Takata Corp. is in the news again after the eighth death associated with the faulty airbag inflator was reported. The latest crash occurred in Los Angeles, and it cost the life of a woman. U.S. safety regulators and Honda Motor Co. on Friday confirmed that the death was linked with the faulty airbag units by Takata Corp.
The woman, Jewel Brangman, 26, died due to severe injuries on neck and head, caused by explosion of driver’s side airbag, causing metal shrapnel to enter the cabin. Brangman was driving a rented 2001 Honda Civic, which was recalled by Honda in 2009, but the owner’s never showed up even after 4 notices from the company.
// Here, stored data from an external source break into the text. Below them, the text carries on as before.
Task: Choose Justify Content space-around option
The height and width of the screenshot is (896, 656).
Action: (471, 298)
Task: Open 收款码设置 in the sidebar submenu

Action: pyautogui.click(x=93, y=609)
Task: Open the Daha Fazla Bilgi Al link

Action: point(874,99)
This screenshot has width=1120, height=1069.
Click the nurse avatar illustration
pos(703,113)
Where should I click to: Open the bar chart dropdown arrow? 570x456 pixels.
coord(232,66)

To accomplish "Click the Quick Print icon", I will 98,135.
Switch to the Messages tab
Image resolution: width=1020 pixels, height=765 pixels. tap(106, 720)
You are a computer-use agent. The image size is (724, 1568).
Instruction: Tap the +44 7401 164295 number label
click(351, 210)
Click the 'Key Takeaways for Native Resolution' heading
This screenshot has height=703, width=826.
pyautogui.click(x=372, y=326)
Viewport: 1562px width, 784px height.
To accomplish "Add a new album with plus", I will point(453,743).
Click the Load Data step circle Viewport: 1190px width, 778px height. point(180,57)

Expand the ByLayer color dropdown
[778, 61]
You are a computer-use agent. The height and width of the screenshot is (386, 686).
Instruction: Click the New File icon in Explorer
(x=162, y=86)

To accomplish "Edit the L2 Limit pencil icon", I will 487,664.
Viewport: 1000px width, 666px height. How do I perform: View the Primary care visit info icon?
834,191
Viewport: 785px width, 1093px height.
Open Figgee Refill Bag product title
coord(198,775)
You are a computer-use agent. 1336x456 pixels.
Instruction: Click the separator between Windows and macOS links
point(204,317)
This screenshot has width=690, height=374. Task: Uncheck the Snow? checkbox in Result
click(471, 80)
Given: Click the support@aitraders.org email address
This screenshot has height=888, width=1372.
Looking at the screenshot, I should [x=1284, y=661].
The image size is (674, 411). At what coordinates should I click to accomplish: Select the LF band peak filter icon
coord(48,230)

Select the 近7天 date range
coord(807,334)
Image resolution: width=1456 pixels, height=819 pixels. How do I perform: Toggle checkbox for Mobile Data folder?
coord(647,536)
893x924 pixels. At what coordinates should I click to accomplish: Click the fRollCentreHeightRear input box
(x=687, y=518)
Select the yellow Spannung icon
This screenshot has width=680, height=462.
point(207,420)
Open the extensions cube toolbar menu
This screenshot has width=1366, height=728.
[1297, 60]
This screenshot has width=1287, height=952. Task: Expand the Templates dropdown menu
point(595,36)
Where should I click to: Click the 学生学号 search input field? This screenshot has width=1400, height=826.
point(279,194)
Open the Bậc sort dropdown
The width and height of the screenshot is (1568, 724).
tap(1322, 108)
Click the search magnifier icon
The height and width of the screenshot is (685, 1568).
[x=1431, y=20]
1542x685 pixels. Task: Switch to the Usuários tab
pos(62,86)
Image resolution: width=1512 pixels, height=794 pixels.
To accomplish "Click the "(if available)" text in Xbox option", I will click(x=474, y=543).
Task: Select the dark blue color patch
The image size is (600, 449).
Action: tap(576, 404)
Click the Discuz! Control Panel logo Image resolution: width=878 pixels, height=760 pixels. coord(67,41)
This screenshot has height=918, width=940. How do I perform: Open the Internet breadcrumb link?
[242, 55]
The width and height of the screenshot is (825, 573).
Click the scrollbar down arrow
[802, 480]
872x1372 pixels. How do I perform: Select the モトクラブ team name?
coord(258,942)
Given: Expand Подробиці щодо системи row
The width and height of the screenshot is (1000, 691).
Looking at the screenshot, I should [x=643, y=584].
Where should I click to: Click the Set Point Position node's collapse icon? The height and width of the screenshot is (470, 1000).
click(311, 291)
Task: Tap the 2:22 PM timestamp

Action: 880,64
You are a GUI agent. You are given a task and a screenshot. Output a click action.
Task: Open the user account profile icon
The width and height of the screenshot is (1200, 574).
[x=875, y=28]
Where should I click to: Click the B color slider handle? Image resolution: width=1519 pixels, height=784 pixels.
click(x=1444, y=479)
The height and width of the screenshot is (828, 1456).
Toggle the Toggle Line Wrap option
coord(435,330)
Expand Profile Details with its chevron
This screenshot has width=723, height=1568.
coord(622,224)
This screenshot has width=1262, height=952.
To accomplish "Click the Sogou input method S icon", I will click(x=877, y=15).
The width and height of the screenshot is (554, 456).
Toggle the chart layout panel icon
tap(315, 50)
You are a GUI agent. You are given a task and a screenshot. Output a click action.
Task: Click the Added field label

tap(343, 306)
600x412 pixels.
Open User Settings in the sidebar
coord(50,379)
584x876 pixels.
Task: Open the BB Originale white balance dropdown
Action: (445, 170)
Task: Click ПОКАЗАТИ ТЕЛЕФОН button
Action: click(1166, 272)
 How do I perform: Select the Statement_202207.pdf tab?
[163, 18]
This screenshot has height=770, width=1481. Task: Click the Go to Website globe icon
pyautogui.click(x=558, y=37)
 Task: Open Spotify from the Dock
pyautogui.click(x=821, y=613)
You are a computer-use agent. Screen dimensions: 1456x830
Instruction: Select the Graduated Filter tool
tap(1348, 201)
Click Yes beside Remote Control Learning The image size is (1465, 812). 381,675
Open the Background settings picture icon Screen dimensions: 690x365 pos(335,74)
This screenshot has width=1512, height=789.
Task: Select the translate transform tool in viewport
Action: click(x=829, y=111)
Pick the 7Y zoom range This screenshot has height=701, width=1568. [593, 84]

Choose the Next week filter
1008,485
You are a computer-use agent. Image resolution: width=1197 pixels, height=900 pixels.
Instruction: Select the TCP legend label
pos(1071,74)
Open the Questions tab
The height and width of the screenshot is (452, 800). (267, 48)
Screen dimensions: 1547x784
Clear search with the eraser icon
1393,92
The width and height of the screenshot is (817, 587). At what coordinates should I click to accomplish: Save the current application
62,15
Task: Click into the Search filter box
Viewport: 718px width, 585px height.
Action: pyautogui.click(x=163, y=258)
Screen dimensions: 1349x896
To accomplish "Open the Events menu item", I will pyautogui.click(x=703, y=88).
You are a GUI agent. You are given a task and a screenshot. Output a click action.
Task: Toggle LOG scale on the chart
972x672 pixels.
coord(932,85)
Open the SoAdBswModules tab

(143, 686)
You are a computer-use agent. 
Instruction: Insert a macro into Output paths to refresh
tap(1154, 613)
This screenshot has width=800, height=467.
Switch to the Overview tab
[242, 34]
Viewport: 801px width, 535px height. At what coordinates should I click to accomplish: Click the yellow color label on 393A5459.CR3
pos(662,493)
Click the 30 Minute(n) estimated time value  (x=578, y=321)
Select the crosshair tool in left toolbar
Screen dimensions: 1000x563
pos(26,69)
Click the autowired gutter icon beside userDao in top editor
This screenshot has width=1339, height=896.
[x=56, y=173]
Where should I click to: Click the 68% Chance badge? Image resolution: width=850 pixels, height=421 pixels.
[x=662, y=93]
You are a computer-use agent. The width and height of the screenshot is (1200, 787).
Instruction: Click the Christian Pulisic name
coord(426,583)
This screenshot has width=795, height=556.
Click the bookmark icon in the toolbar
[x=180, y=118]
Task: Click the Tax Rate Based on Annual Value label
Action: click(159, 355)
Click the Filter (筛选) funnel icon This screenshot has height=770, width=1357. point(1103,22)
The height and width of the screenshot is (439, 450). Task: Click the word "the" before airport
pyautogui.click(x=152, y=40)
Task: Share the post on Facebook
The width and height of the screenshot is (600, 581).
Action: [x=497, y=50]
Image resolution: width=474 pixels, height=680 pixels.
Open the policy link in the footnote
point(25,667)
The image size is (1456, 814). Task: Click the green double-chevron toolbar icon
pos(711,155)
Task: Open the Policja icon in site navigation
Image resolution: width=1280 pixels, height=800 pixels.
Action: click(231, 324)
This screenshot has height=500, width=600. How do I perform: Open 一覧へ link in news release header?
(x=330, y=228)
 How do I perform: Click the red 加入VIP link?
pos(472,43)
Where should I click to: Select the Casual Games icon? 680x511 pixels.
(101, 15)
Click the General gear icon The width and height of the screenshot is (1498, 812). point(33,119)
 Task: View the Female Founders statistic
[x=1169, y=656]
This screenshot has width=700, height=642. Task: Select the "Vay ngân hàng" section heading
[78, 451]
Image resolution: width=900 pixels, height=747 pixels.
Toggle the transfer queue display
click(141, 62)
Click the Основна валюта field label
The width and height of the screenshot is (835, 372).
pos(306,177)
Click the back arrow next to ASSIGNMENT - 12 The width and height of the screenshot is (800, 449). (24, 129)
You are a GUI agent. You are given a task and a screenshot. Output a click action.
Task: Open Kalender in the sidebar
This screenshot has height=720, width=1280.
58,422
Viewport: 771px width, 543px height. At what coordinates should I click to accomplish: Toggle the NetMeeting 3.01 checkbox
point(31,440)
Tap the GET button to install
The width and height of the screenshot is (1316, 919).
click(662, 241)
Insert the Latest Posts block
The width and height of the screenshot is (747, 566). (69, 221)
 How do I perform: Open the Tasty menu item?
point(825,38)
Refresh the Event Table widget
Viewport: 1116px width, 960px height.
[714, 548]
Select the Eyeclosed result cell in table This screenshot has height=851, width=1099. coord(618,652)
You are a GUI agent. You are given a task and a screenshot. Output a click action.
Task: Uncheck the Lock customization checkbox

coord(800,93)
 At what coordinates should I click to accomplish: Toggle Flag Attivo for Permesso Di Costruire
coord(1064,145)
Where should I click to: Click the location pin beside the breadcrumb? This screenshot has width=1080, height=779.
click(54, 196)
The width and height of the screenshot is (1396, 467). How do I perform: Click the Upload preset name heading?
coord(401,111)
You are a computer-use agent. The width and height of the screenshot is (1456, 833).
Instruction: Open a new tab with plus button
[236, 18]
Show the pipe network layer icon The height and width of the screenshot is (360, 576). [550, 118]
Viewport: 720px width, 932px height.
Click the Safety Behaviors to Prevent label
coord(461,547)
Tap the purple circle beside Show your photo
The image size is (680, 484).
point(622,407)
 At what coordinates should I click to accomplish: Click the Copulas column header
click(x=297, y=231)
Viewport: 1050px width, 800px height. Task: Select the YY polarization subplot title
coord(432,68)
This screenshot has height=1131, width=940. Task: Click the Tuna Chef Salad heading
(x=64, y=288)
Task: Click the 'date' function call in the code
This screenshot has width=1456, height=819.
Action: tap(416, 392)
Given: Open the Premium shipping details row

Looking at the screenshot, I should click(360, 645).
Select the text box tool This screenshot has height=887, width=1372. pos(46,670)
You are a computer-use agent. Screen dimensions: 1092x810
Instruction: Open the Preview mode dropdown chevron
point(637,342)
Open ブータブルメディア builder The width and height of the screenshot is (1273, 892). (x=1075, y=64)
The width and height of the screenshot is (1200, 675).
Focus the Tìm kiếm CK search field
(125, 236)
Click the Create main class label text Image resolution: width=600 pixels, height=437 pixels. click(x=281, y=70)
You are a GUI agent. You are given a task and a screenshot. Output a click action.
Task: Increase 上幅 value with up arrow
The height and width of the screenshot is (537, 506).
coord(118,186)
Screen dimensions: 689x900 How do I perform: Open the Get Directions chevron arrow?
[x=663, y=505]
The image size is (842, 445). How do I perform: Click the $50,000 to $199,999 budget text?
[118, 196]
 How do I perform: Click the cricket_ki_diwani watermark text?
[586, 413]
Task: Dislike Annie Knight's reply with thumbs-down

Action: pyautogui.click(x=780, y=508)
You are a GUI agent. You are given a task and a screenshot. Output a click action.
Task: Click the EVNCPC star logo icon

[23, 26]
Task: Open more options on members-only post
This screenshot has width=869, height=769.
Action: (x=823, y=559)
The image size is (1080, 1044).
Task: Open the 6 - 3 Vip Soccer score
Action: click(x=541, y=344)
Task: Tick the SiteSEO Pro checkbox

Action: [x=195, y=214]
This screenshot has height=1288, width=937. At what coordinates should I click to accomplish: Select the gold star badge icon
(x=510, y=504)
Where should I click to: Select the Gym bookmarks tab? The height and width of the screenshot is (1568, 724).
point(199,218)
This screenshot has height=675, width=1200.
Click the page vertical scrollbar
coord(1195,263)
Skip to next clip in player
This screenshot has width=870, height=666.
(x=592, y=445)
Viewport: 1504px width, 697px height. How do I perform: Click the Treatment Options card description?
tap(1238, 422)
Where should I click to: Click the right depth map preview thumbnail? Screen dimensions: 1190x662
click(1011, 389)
“The fact that this was a rental vehicle that had not been remedied is more evidence for why we are seeking authority to prohibit sale or rental of any vehicle with an open safety recall,” NHTSA Administrator Mark Rosekind said.
To inflate the airbags quickly, Takata uses ammonium nitrate to create a small explosion in its inflators. However, under some special circumstances like moisture exposition, this chemical becomes unstable, and can explode with enough power to blow apart a metal canister.
Both Honda and Takata offered condolences to Brangman’s family, and Honda cited this event to urge all the owners to get their recalled vehicles repaired as soon as possible to avoid any accidents. Alexander Brangman, father of Jewel Brangman, residing in San Diego, filed a death lawsuit in April against the car manufacturer – Honda, as well as Takata and the Sunset Car Rental LLC, San Diego.
Takata Corp. is responsible for the biggest auto recall in US history, involving nearly 34 million vehicles whose air bags will be replaced by the company. The vehicles having the faulty airbags include big automakers like Honda Motor Co, Toyota Motor Corp., General Motors Co. and Daimler AG trucks, constituting almost 14% of the 250 million vehicles currently 0running in the U.S.
NHTSA has been continually trying to speed up the pace of repairing to prevent any more accidents, but the automakers and regulators are having trouble in tracking down the owners, as the recalled cars dates back many years, and many cars have changed owners during that phase.